• RECORD EXTRACTS:

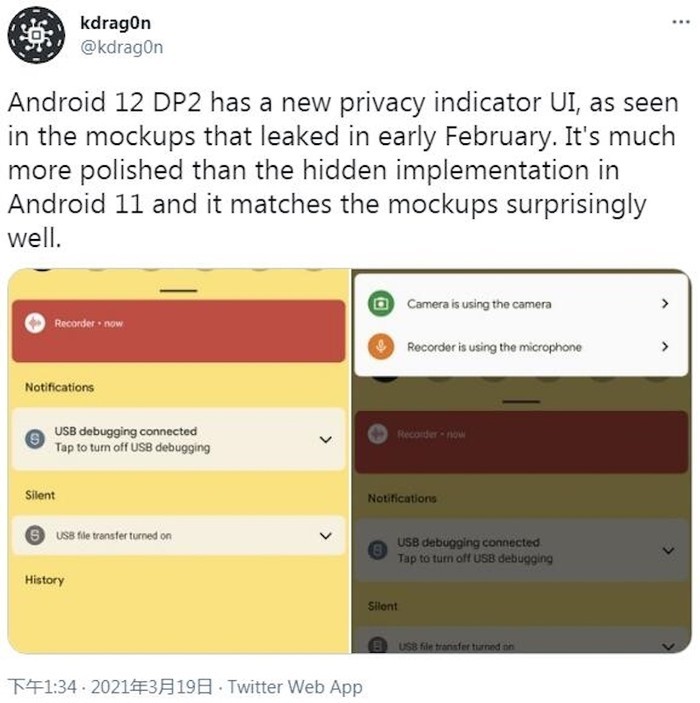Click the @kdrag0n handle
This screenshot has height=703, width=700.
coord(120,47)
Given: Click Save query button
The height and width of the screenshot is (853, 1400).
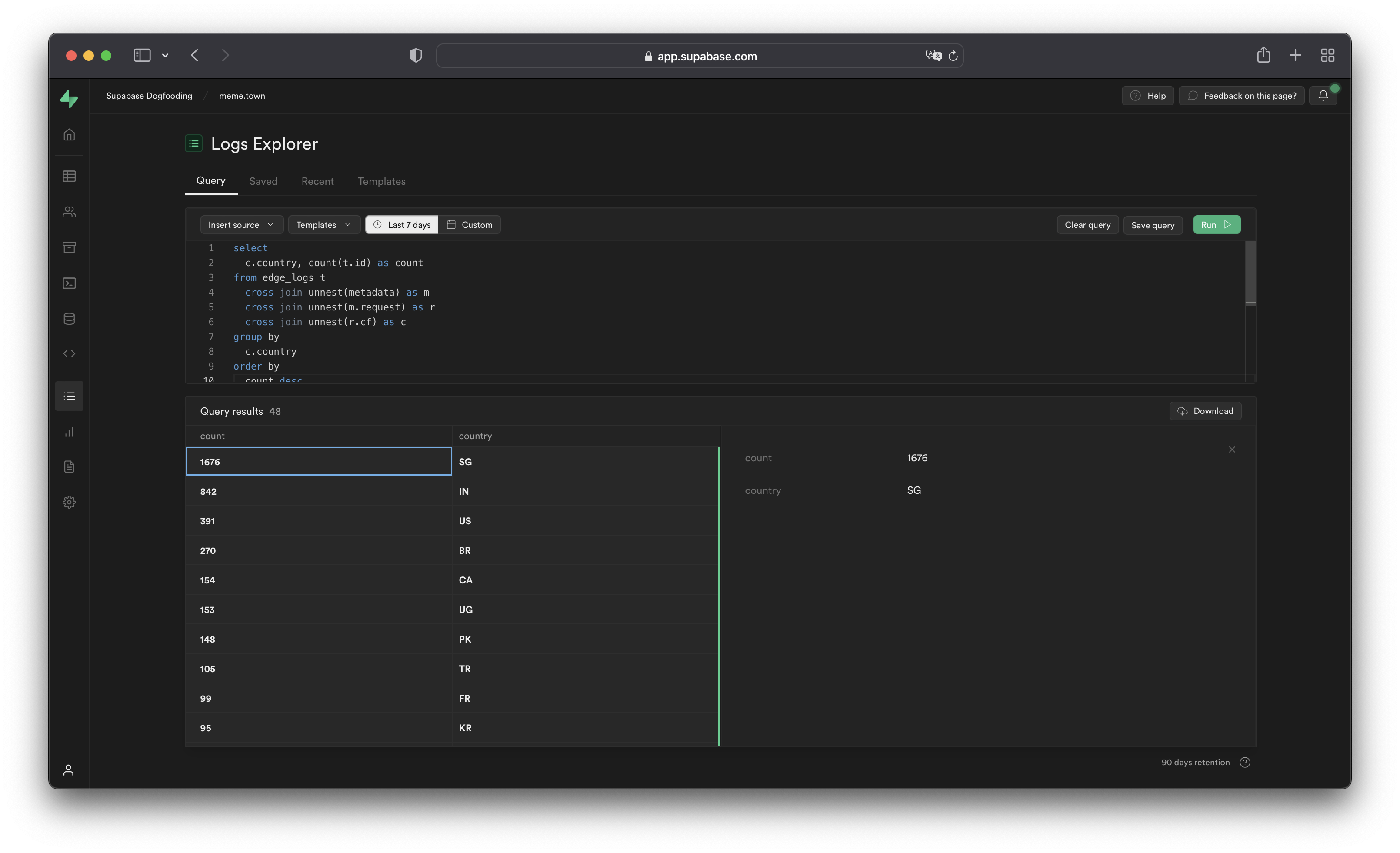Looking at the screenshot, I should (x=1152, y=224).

• ACTION ITEM: Set down, exactly as written, each line from the one that contains "Given: Click Save query button" to the last line of the records, but none of the pictures.

• YOUR RESPONSE:
Given: Click Save query button
The height and width of the screenshot is (853, 1400).
Looking at the screenshot, I should (x=1152, y=224).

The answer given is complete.